Exercise objective
Only the lines from the one that contains "Viewport: 1512px width, 784px" through the end of the entries, both included, should be transcribed, exactly and without pictures.

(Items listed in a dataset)
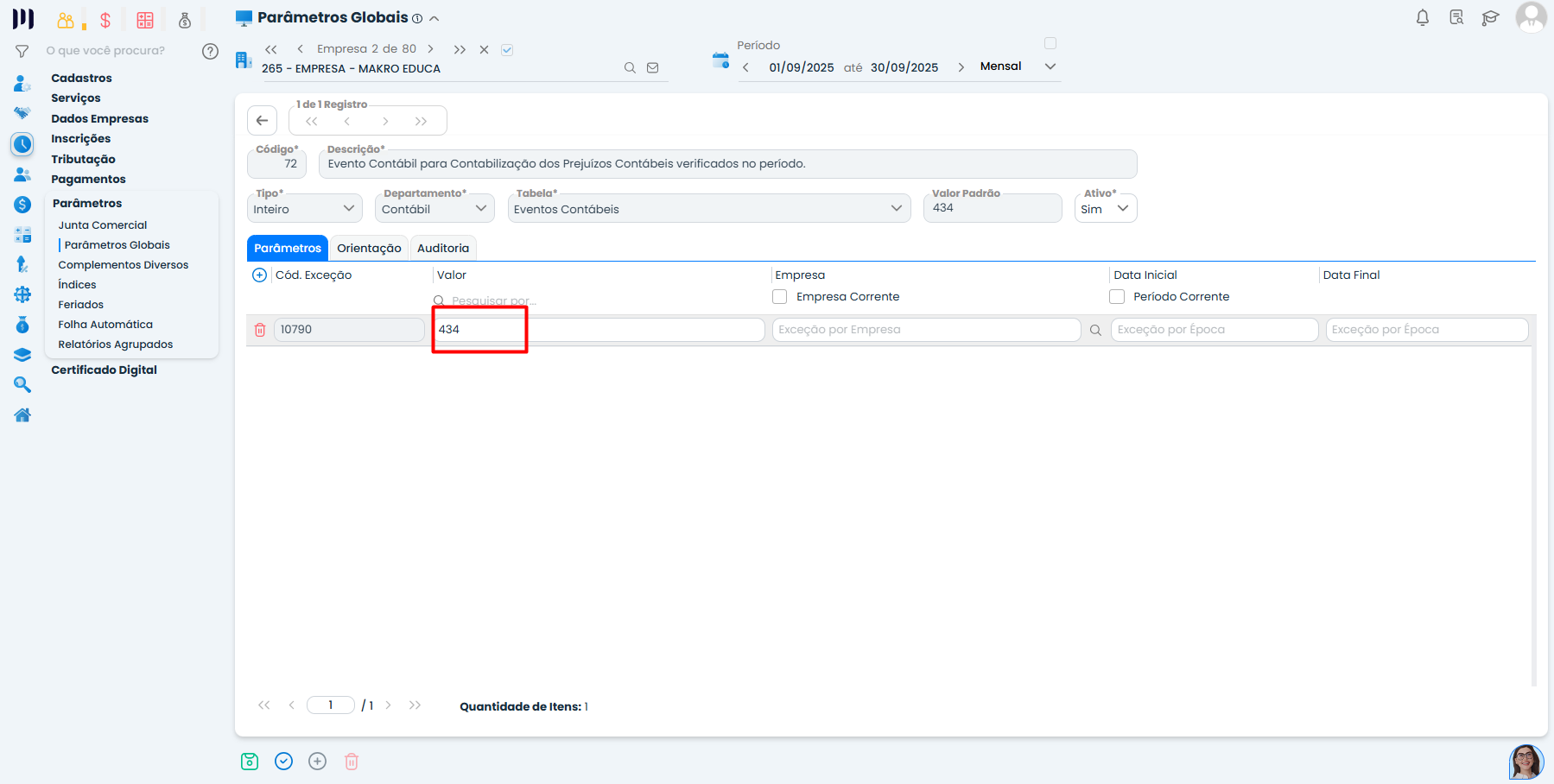Viewport: 1554px width, 784px height.
Task: Select the green save icon at the bottom
Action: (x=250, y=761)
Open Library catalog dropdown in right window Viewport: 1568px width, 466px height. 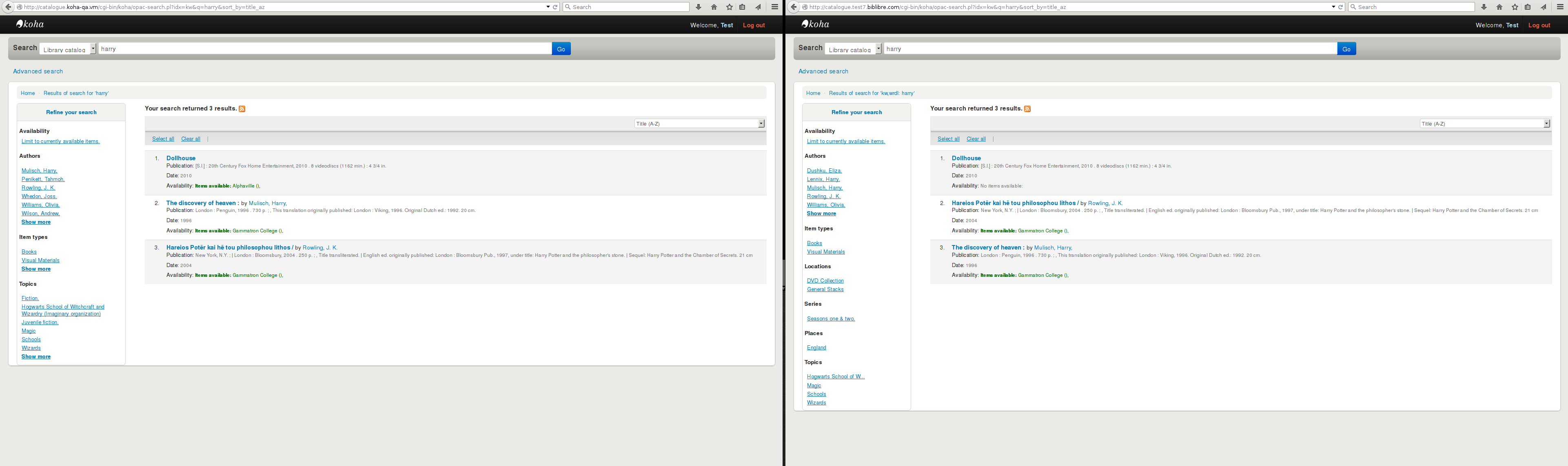853,49
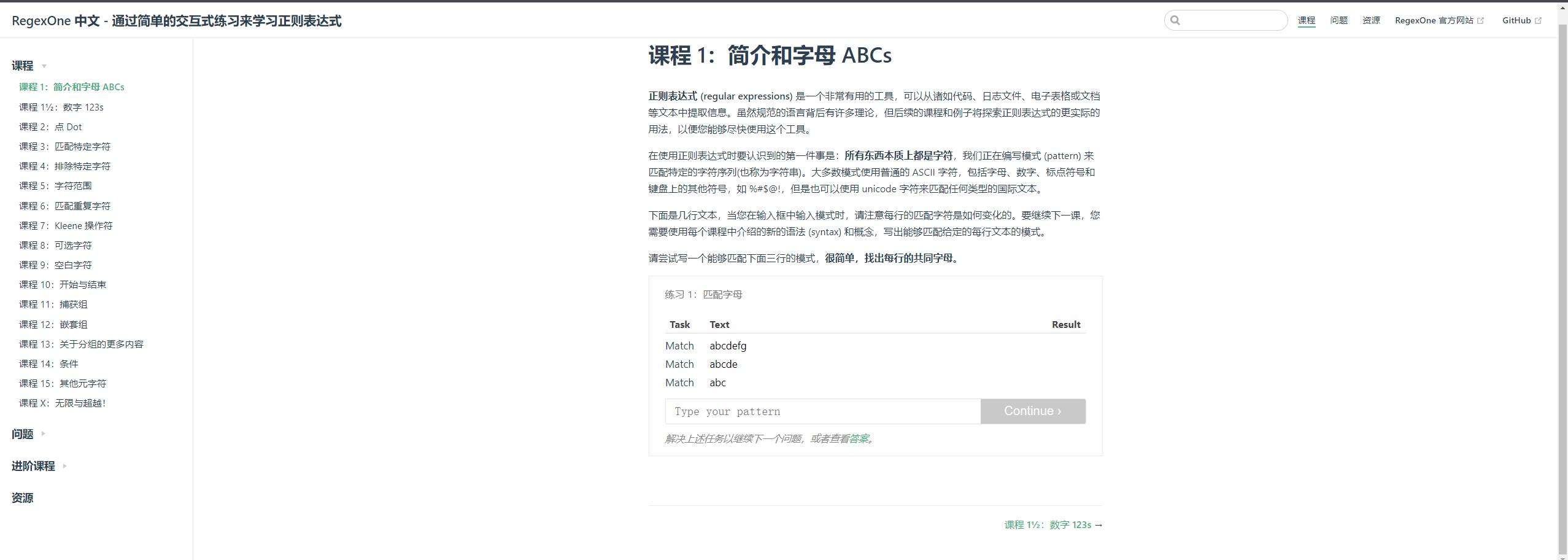The image size is (1568, 560).
Task: Select 课程 in the top navigation bar
Action: point(1306,20)
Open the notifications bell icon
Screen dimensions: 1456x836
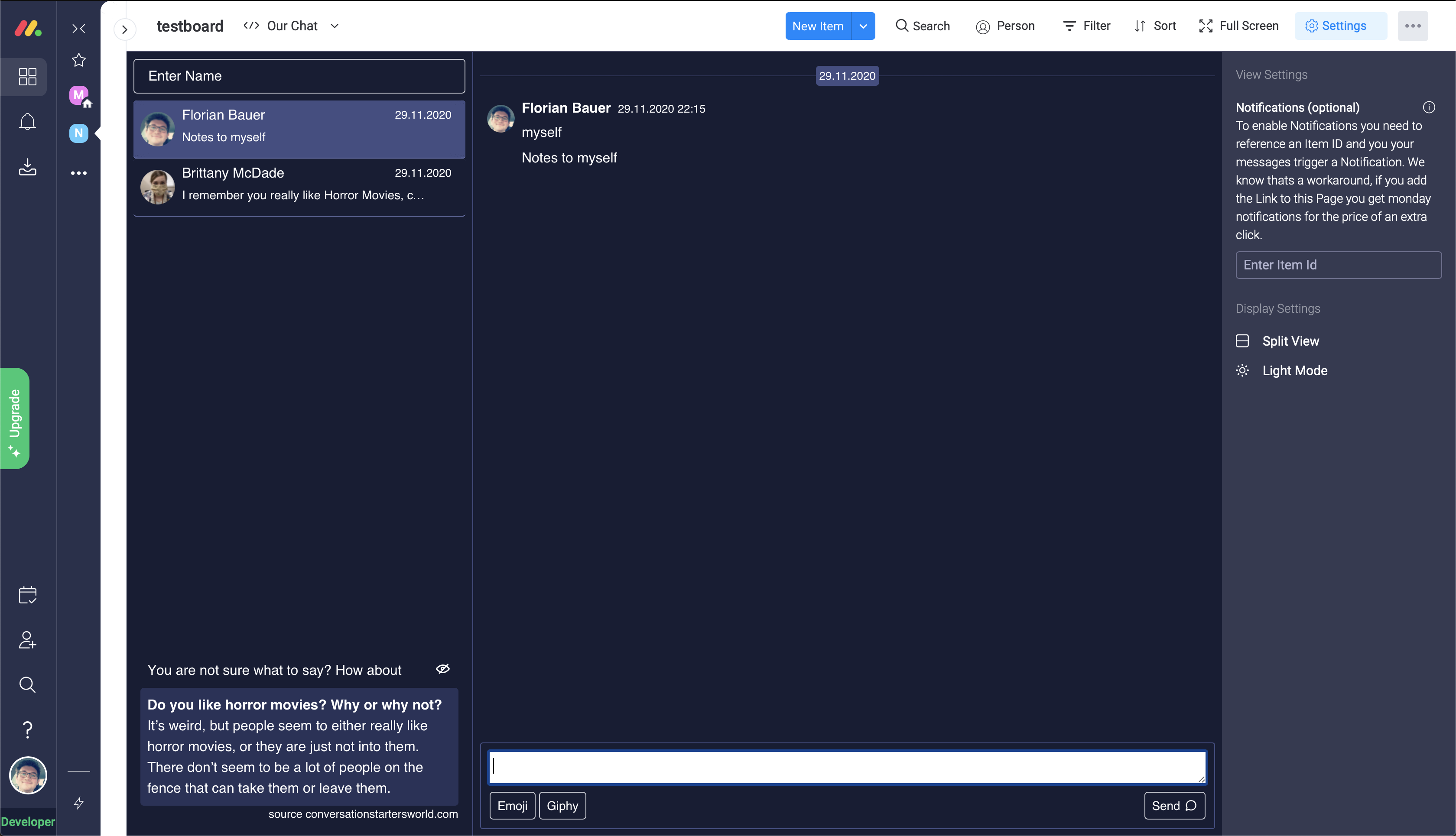click(x=27, y=122)
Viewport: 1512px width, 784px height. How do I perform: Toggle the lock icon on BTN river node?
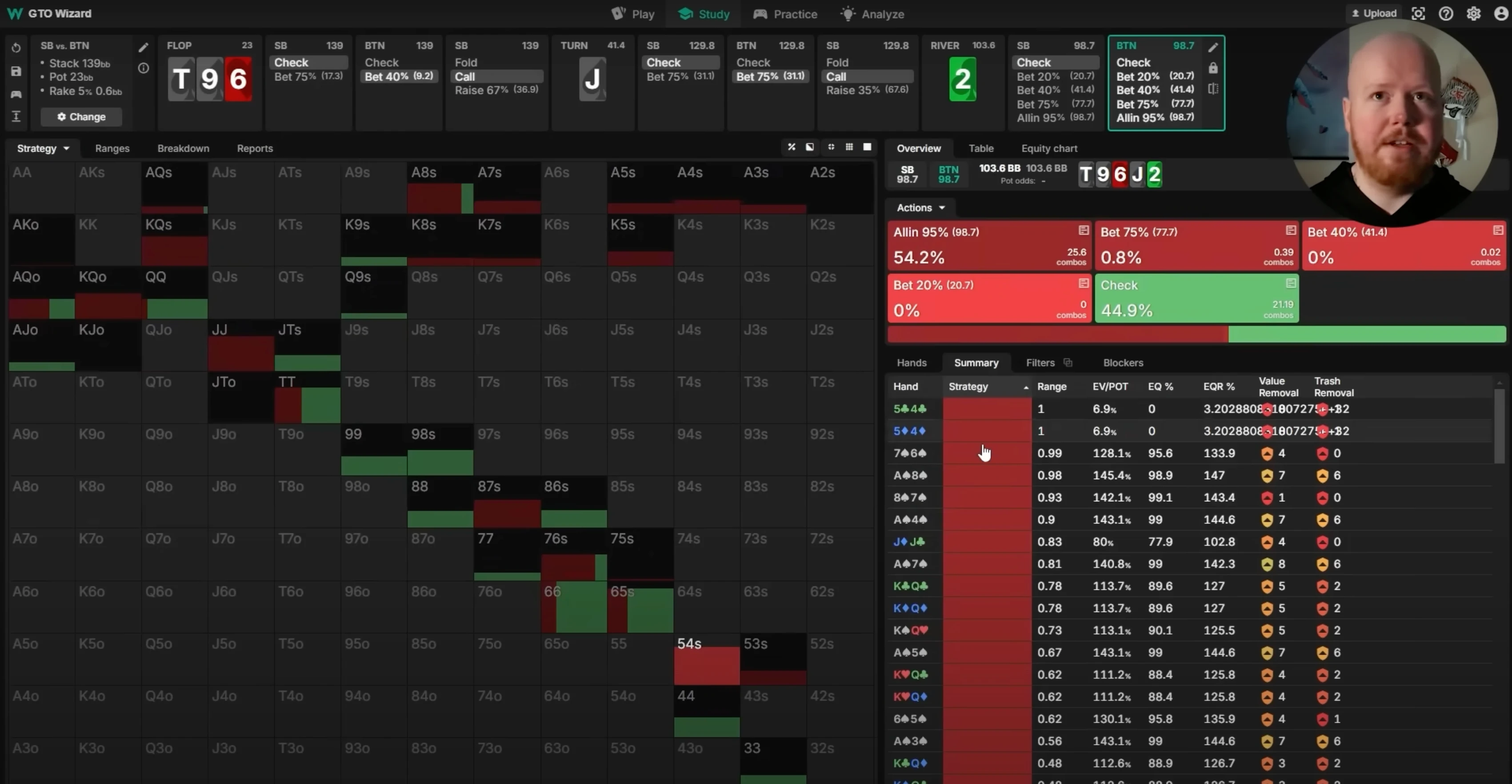[1212, 68]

Reply to the task
Viewport: 1512px width, 784px height. How do I perform: Toggle the lock icon on BTN river node?
[1212, 68]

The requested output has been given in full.